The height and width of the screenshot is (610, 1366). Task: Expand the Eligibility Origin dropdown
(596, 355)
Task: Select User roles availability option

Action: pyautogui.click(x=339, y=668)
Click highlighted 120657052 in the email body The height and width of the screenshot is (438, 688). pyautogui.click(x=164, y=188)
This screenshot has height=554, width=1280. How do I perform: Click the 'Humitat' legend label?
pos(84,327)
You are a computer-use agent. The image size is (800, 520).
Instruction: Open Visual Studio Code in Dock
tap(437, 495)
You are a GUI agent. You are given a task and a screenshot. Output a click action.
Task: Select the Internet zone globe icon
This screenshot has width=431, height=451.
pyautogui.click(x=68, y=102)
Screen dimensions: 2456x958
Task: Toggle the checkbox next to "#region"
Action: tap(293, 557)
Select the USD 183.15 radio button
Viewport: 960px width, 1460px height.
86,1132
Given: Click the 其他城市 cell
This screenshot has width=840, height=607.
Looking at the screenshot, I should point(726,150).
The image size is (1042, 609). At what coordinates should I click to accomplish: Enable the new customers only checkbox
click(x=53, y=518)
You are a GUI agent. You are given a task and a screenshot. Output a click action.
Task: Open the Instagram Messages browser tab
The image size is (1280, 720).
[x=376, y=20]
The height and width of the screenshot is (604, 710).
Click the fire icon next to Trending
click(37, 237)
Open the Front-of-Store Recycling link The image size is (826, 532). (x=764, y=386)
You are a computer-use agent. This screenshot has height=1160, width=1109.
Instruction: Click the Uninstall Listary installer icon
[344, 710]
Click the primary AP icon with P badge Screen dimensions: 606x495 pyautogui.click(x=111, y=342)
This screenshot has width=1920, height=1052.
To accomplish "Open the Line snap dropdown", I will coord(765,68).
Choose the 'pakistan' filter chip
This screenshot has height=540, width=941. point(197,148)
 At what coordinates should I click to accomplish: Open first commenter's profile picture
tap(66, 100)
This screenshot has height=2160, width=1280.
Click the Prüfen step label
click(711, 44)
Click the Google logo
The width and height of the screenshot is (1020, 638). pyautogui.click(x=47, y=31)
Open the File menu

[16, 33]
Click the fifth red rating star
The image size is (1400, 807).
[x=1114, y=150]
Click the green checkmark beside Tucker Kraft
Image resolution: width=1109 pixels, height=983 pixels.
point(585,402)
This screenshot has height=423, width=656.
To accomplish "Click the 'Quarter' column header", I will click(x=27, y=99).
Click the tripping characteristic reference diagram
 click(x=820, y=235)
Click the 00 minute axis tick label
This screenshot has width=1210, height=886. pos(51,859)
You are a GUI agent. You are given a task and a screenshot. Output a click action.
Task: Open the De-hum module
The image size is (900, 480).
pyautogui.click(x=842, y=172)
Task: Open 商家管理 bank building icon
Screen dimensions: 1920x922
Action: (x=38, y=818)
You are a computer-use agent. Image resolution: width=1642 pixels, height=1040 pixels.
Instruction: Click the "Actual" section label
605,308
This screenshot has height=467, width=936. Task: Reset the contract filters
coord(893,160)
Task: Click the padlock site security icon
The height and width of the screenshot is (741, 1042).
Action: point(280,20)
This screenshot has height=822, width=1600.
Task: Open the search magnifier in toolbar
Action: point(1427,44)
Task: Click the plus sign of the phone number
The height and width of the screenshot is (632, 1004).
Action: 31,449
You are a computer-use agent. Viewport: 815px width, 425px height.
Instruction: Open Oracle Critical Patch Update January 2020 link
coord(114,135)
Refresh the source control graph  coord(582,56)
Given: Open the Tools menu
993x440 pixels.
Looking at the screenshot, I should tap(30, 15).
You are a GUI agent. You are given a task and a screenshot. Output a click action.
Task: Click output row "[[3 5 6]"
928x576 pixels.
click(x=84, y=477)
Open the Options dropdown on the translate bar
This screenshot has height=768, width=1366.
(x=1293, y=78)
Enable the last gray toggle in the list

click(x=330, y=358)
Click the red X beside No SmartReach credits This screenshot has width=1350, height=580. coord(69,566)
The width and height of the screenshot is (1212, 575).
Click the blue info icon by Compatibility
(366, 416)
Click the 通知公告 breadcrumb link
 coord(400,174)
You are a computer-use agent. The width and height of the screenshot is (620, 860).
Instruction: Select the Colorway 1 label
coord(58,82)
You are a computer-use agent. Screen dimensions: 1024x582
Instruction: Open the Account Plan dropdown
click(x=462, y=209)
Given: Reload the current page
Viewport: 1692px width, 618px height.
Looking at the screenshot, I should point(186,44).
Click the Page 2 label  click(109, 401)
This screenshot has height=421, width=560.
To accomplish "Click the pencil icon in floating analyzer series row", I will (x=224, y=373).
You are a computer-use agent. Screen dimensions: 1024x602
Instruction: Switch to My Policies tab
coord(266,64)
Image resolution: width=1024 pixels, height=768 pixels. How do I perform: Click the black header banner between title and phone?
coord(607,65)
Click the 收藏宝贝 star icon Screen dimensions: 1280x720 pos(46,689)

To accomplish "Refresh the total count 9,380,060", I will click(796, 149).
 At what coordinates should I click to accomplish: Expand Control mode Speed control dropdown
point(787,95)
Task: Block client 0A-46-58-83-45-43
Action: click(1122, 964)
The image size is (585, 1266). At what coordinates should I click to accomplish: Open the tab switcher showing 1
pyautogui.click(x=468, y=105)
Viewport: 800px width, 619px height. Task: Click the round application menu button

※ ※ ※

● Exercise
Reproduce the data in its entirety. Keep every character unchanged.

● Answer section
The height and width of the screenshot is (610, 1366). Task: Expand the Eligibility Origin dropdown
(596, 355)
Task: Select User roles availability option

Action: pyautogui.click(x=339, y=668)
Click highlighted 120657052 in the email body The height and width of the screenshot is (438, 688). pyautogui.click(x=164, y=188)
This screenshot has height=554, width=1280. How do I perform: Click the 'Humitat' legend label?
pos(84,327)
You are a computer-use agent. The image size is (800, 520).
Instruction: Open Visual Studio Code in Dock
tap(437, 495)
You are a GUI agent. You are given a task and a screenshot. Output a click action.
Task: Select the Internet zone globe icon
This screenshot has width=431, height=451.
pyautogui.click(x=68, y=102)
Screen dimensions: 2456x958
Task: Toggle the checkbox next to "#region"
Action: tap(293, 557)
Select the USD 183.15 radio button
Viewport: 960px width, 1460px height.
86,1132
Given: Click the 其他城市 cell
This screenshot has width=840, height=607.
Looking at the screenshot, I should point(726,150).
The image size is (1042, 609). At what coordinates should I click to accomplish: Enable the new customers only checkbox
click(x=53, y=518)
You are a GUI agent. You are given a task and a screenshot. Output a click action.
Task: Open the Instagram Messages browser tab
The image size is (1280, 720).
[x=376, y=20]
The height and width of the screenshot is (604, 710).
Click the fire icon next to Trending
click(37, 237)
Open the Front-of-Store Recycling link The image size is (826, 532). (x=764, y=386)
You are a computer-use agent. This screenshot has height=1160, width=1109.
Instruction: Click the Uninstall Listary installer icon
[344, 710]
Click the primary AP icon with P badge Screen dimensions: 606x495 pyautogui.click(x=111, y=342)
This screenshot has width=1920, height=1052.
To accomplish "Open the Line snap dropdown", I will coord(765,68).
Choose the 'pakistan' filter chip
This screenshot has height=540, width=941. point(197,148)
 At what coordinates should I click to accomplish: Open first commenter's profile picture
tap(66, 100)
This screenshot has height=2160, width=1280.
Click the Prüfen step label
click(711, 44)
Click the Google logo
The width and height of the screenshot is (1020, 638). pyautogui.click(x=47, y=31)
Open the File menu

[16, 33]
Click the fifth red rating star
The image size is (1400, 807).
[x=1114, y=150]
Click the green checkmark beside Tucker Kraft
Image resolution: width=1109 pixels, height=983 pixels.
point(585,402)
This screenshot has height=423, width=656.
To accomplish "Click the 'Quarter' column header", I will click(x=27, y=99).
Click the tripping characteristic reference diagram
 click(x=820, y=235)
Click the 00 minute axis tick label
This screenshot has width=1210, height=886. pos(51,859)
You are a GUI agent. You are given a task and a screenshot. Output a click action.
Task: Open the De-hum module
The image size is (900, 480).
pyautogui.click(x=842, y=172)
Task: Open 商家管理 bank building icon
Screen dimensions: 1920x922
Action: (x=38, y=818)
You are a computer-use agent. Image resolution: width=1642 pixels, height=1040 pixels.
Instruction: Click the "Actual" section label
605,308
This screenshot has height=467, width=936. Task: Reset the contract filters
coord(893,160)
Task: Click the padlock site security icon
The height and width of the screenshot is (741, 1042).
Action: point(280,20)
This screenshot has height=822, width=1600.
Task: Open the search magnifier in toolbar
Action: point(1427,44)
Task: Click the plus sign of the phone number
The height and width of the screenshot is (632, 1004).
Action: 31,449
You are a computer-use agent. Viewport: 815px width, 425px height.
Instruction: Open Oracle Critical Patch Update January 2020 link
coord(114,135)
Refresh the source control graph  coord(582,56)
Given: Open the Tools menu
993x440 pixels.
Looking at the screenshot, I should tap(30, 15).
You are a GUI agent. You are given a task and a screenshot. Output a click action.
Task: Click output row "[[3 5 6]"
928x576 pixels.
click(x=84, y=477)
Open the Options dropdown on the translate bar
This screenshot has height=768, width=1366.
(x=1293, y=78)
Enable the last gray toggle in the list

click(x=330, y=358)
Click the red X beside No SmartReach credits This screenshot has width=1350, height=580. coord(69,566)
The width and height of the screenshot is (1212, 575).
Click the blue info icon by Compatibility
(366, 416)
Click the 通知公告 breadcrumb link
 coord(400,174)
You are a computer-use agent. The width and height of the screenshot is (620, 860).
Instruction: Select the Colorway 1 label
coord(58,82)
You are a computer-use agent. Screen dimensions: 1024x582
Instruction: Open the Account Plan dropdown
click(x=462, y=209)
Given: Reload the current page
Viewport: 1692px width, 618px height.
Looking at the screenshot, I should point(186,44).
Click the Page 2 label  click(109, 401)
This screenshot has height=421, width=560.
To accomplish "Click the pencil icon in floating analyzer series row", I will (x=224, y=373).
You are a computer-use agent. Screen dimensions: 1024x602
Instruction: Switch to My Policies tab
coord(266,64)
Image resolution: width=1024 pixels, height=768 pixels. How do I perform: Click the black header banner between title and phone?
coord(607,65)
Click the 收藏宝贝 star icon Screen dimensions: 1280x720 pos(46,689)

To accomplish "Refresh the total count 9,380,060", I will click(796, 149).
 At what coordinates should I click to accomplish: Expand Control mode Speed control dropdown
point(787,95)
Task: Block client 0A-46-58-83-45-43
Action: click(1122, 964)
The image size is (585, 1266). At what coordinates should I click to accomplish: Open the tab switcher showing 1
pyautogui.click(x=468, y=105)
Viewport: 800px width, 619px height. Task: Click the round application menu button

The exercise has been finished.